Do palco para o estúdio da Antena 1
Além do palco, dos camarins e da Green Room, um dos pontos de encontro é o pós-show da Antena 1. Noémia Gonçalves e o repórter Pedro Miguel Ribeiro conduzem esta série de emissões especiais, sempre depois do espectáculo principal. A primeira semifinal contou com os comentários de Pedro Penim e Joana Espadinha (intérprete de “Zero a Zero” no Festival de 2019 e autora de “Ginger Ale” em 2021).

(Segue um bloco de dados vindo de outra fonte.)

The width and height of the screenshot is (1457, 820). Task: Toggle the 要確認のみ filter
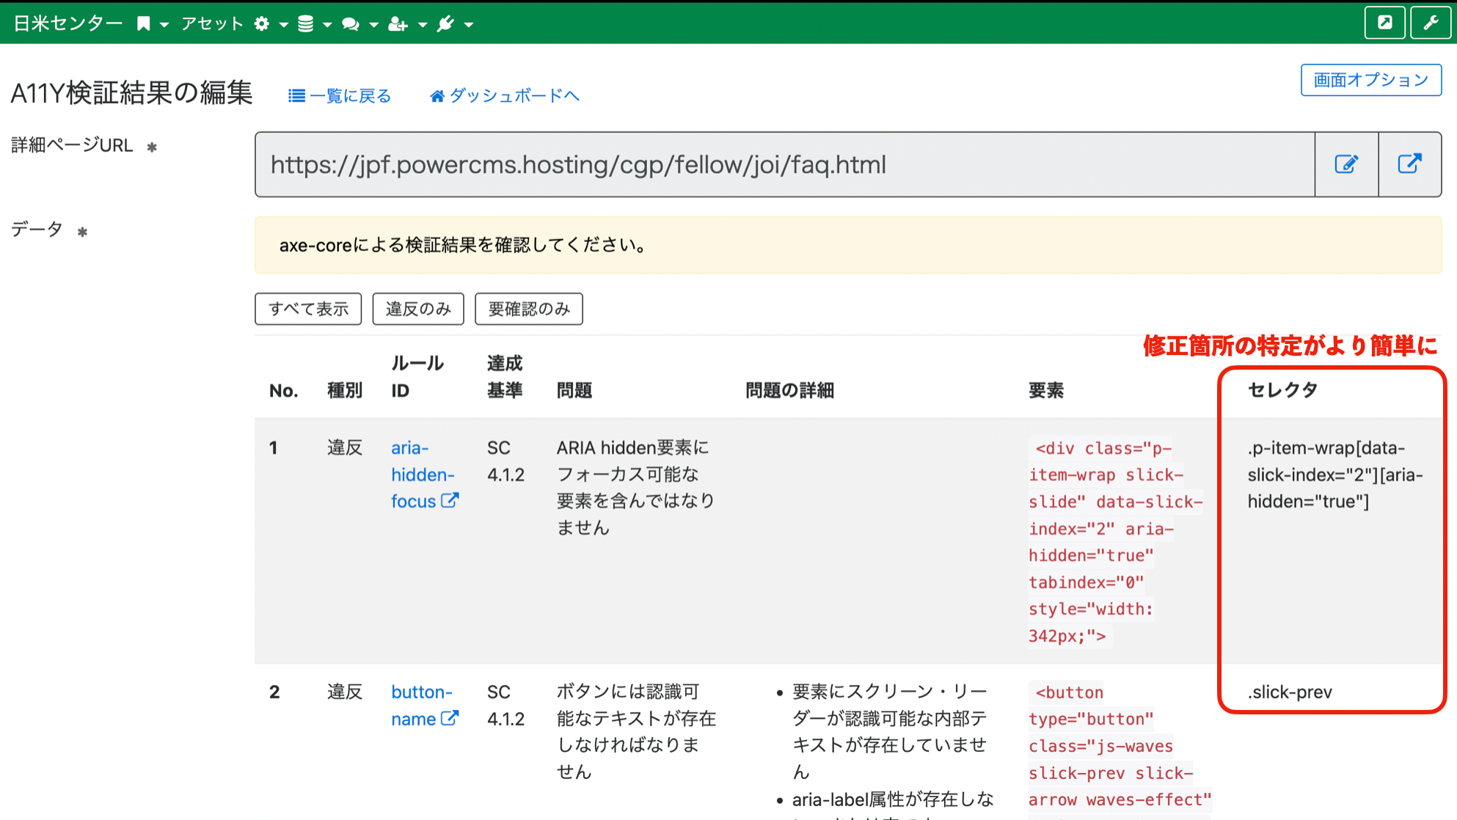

Para Gonçalo Madail, coordenador geral do Festival da Canção, o pós-show é um momento importante de descompressão: “É onde os artistas conseguem respirar e ser realmente genuínos.” Quanto ao Festival, sublinha a juventude do leque de concorrentes: “Estes 60 anos englobam muita história, muito património, e o facto de estarmos a fazer isto com jovens é a nossa maior demonstração de vitalidade”.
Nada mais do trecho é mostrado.